Companies in Croatia accept this new understanding of business more and more. According to research results, they are aware of an increasing importance of social and ecological consequences of business, and the trend of sustainable reporting is on the rise. Top management has the most important function in implementing the sustainable company policy. Research shows that successful companies have a prominent role in pioneering the paradigm change.

The aim of the paper is to raise awareness of sustainability in business, to reaffirm everlasting values such as respect of human rights and nature, to share examples from a small country, and to stimulate benchmarking and cooperation between international researchers.

  1. Introduction

The present times are characterised by the search for harmony.

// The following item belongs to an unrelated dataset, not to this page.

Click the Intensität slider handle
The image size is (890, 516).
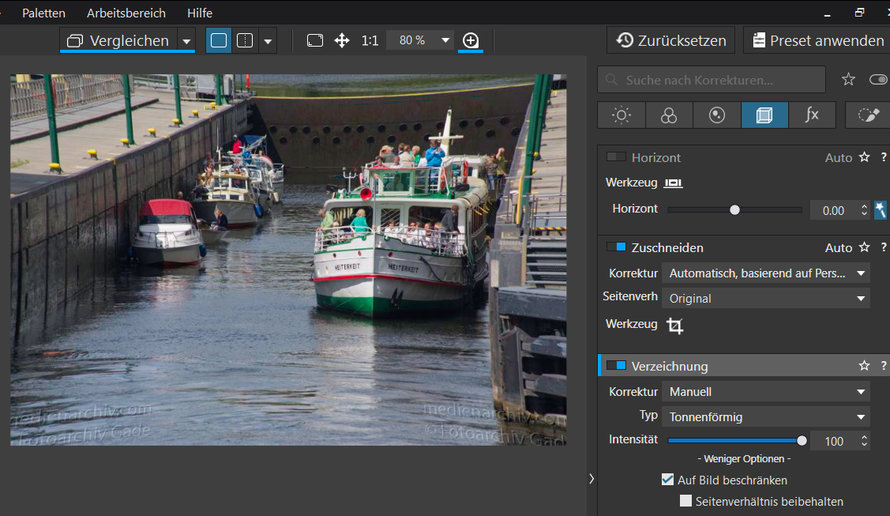[801, 441]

The last century belongs to the era of quantity. The era of quantity is slowly being replaced by the era of quality. Harmony has three dimensions: harmony with ourselves, other people and with the environment.

Numerous pages have been written about profitability and different ways of achieving it. On the other hand, a lot of ink has been used to describe sustainability and its importance. Profitability encompasses a mono-dimensional perspective, monetary goals and a short term view, ignoring the consequences for society and the environment. Sustainability, on the other hand, is based on a holistic perspective, multi-dimensional goals and a long-term view, accepting the impacts of business activities on people and the planet. In this paper we want to explore the role of business between two opposite approaches, profitability and sustainability. With the results of empirical research we want to present the experience of companies in Croatia and stimulate wider research that could contribute to a shift in perspective from a mechanistic to a holistic paradigm.

  1. Theoretical background

For decades profit has been, and often still is, accepted as the main business goal that has to be maximised. Profit is defined as “… the excess of the selling price of the article or service being sold over the cost of providing it” and profitability is defined as “…the capacity or potential of a project or an organisation to make a profit… It is the best known measure of success in an enterprise“ (http://www.businessdictionary.com/definition/profit.html#ixzz3SSg4XmTN).

A strong influence on today’s understanding of profitability was made by the American economist and Nobel Prize winner Milton Friedman (1970), who wrote that “The social responsibility of business is to increase its profits”. Friedman argued that a company should have no ‘social responsibility’ to the public or society because its only concern is to increase profits for itself and for its shareholders and that the shareholders in their private capacity are the ones with social responsibility. Profit and profitability are still important and most common indicators of business success.

However, the most influential authors in the field do not agree on what business priorities are or should be. Michael Porter and his five forces analysis is a framework for industry analysis and business strategy development. He suggests industry-specific strategies for maximizing a competitive position and profitability. Jack Welch, one of the famous CEOs known as the youngest CEO at General Electric and author of several best-selling books, claimed that: “Productivity, efficiency, and profitability were the optimum words of the day.” (http://www.famousceos.com/profile-jack-welch-GE.php) Still, it is worth noticing that neither author talks about the impacts that a business activity has on the environment.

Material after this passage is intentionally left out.